For a used or second-hand vehicle less than 15 years old or a bus manufactured on or after January 1, 1971
- You are importing a vehicle that was manufactured in the current calendar year.
- You are importing a vehicle for your personal use and you are the person who bought it new. The CBSA does not consider demonstration vehicles or used vehicles that you purchased from a car rental agency to be new.
- You are importing a vehicle after its year of manufacture that you received as a gift from a friend or a relative abroad. The CBSA will require a signed document between both parties certifying that it was a gift (i.e. no money changed hands and no other valuable considerations were involved).
- You are importing a replacement vehicle if your privately owned vehicle was damaged beyond repair while you were travelling abroad. To prove the extent of the damage, you will have to submit a statement from the insurance company and a copy of the police report.
- You are a resident of Canada who is returning to resume residence after an absence of at least one year, or you are a former resident of Canada who has been a resident of another country for at least a year. Refer also to the publication calledMoving Back to Canada.
- You are a first-time settler to Canada and you owned, possessed and used your vehicle before your arrival in Canada. Refer also to our publication called Settling in Canada.
You are importing a vehicle that is purchased new or obtained new in a foreign country (e.g. a manufacturer's foreign delivery program).
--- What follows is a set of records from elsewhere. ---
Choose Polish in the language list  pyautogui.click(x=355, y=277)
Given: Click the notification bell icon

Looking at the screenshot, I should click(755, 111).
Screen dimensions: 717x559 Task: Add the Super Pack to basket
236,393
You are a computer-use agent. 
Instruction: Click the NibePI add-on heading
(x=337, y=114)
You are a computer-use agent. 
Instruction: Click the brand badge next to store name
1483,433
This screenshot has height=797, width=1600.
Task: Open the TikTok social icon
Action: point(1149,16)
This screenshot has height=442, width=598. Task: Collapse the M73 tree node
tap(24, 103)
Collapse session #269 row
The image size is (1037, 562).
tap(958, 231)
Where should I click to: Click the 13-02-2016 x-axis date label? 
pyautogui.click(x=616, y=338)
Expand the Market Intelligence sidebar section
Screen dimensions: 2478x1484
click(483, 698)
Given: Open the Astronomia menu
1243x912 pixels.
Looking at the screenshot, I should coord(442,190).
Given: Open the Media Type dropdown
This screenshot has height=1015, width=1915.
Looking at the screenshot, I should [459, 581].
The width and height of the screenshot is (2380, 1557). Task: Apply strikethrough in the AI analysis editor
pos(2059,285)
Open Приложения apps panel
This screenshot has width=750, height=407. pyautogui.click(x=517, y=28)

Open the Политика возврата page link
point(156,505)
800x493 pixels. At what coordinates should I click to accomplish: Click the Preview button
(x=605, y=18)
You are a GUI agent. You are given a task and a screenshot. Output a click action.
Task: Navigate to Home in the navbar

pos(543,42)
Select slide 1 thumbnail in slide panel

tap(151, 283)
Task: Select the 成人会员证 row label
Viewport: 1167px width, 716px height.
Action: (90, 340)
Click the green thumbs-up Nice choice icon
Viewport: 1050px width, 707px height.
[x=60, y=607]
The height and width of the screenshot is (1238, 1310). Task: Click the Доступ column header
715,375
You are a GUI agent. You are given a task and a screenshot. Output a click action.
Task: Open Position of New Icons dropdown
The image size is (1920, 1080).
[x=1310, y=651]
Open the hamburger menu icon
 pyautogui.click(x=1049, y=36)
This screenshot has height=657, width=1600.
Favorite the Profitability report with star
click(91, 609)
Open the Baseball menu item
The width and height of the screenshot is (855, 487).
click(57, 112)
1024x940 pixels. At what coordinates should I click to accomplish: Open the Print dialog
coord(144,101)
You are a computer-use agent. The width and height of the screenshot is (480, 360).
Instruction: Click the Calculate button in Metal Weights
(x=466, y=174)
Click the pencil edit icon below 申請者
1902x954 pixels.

Before importing your vehicle, you must contact both the CBSA and Transport Canada at the telephone numbers listed in the section called "Additional information" to determine if the vehicle meets import requirements.
In addition to the duty and taxes paid to the CBSA at the time of importation, provincial or territorial taxes may also apply when you license your vehicle. For more information, contact a sales tax office in the province or territory where you will be registering the vehicle.
Most provinces and territories also have their own safety-inspection programs. For more details, check with the motor vehicle department of your province or territory.
All vehicles must be clean and free of soil, related matter and organic material (soil) prior to arriving in Canada. This requirement applies to all used vehicles, regardless of origin.
Soil is a high-risk pathway for pests that can cause serious and irreparable harm to Canada's natural resources.
Vehicles found to be contaminated with soil will be refused entry and ordered removed from Canada under the authority of the Plant Protection Act and the Health of Animals Act.
Some countries, including the United States, have requirements that you must meet before you can export a vehicle. Check with the customs authority in the country from which you intend to export the vehicle.